Cincinnati Children's Hospital Medical Center Residency Training Program, Cincinnati.
University of Cincinnati College of Medicine, Division of Radiology, Cincinnati Children's Hospital Medical Center, Cincinnati.
Haematologica. 2024 Apr 1;109(4):1137-1148. doi: 10.3324/haematol.2023.283295.
The standard treatment for Langerhans cell histiocytosis (LCH) is chemotherapy, although the failure rates are high. Since MAP-kinase activating mutations are found in most cases, BRAF- and MEK-inhibitors have been used successfully to treat patients with refractory or relapsed disease. However, data on long-term responses in children are limited and there are no data on the use of these inhibitors as first-line therapy. We treated 34 patients (26 with LCH, 2 with juvenile xanthogranuloma, 2 with Rosai-Dorfman disease, and 4 with presumed single site-central nervous system histiocytosis) with dabrafenib and/or trametinib, either as first line or after relapse or failure of chemotherapy. Sixteen patients, aged 1.3-21 years, had disease that was recurrent or refractory to chemotherapy, nine of whom had multisystem LCH with risk-organ involvement. With a median treatment duration of 4.3 years, 15 (94%) patients have sustained favorable responses. Eighteen patients, aged 0.2-45 years, received an inhibitor as first-line treatment. All of these have had sustained favorable responses, with a median treatment duration of 2.5 years. Three patients with presumed isolated central nervous system/pituitary stalk histiocytosis had stabilization or improvement of their disease. Overall, inhibitors were well tolerated. Five patients with single-system LCH discontinued therapy and remain off therapy without recurrence. In contrast, all four patients with multisystem disease who discontinued therapy had to restart treatment. Our data suggest that children suffering from histiocytoses can be treated safely and effectively with dabrafenib or trametinib. Additional studies are, however, needed to determine the long-term safety and optimal duration of therapy.

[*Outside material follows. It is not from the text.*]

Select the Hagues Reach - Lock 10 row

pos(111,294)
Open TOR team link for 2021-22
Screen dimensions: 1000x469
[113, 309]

朗格汉斯细胞组织细胞增生症(LCH)的标准治疗方法是化疗,但失败率很高。由于大多数病例中存在 MAP 激酶激活突变,因此已成功使用 BRAF 和 MEK 抑制剂来治疗难治性或复发性疾病的患者。然而,关于儿童长期反应的数据有限,并且尚无关于将这些抑制剂用作一线治疗的数据。我们用 dabrafenib 和/或 trametinib 治疗了 34 名患者(26 名患有 LCH,2 名患有幼年黄色肉芽肿,2 名患有 Rosai-Dorfman 病,4 名患有疑似单发中枢神经系统组织细胞增生症),要么作为一线治疗,要么在化疗失败或复发后使用。16 名年龄为 1.3-21 岁的患者患有对化疗复发或耐药的疾病,其中 9 名患有伴有风险器官受累的多系统 LCH。中位治疗时间为 4.3 年,15 名(94%)患者持续获得良好反应。18 名年龄为 0.2-45 岁的患者接受抑制剂作为一线治疗。所有这些患者均持续获得良好反应,中位治疗时间为 2.5 年。3 名患有疑似孤立性中枢神经系统/垂体柄组织细胞增生症的患者病情稳定或改善。总体而言,抑制剂耐受性良好。5 名患有单系统 LCH 的患者停止治疗,且无复发,无需继续治疗。相比之下,所有 4 名患有多系统疾病的患者停止治疗后都不得不重新开始治疗。我们的数据表明,患有组织细胞增生症的儿童可以用 dabrafenib 或 trametinib 安全有效地进行治疗。但是,需要开展更多研究来确定长期安全性和最佳治疗持续时间。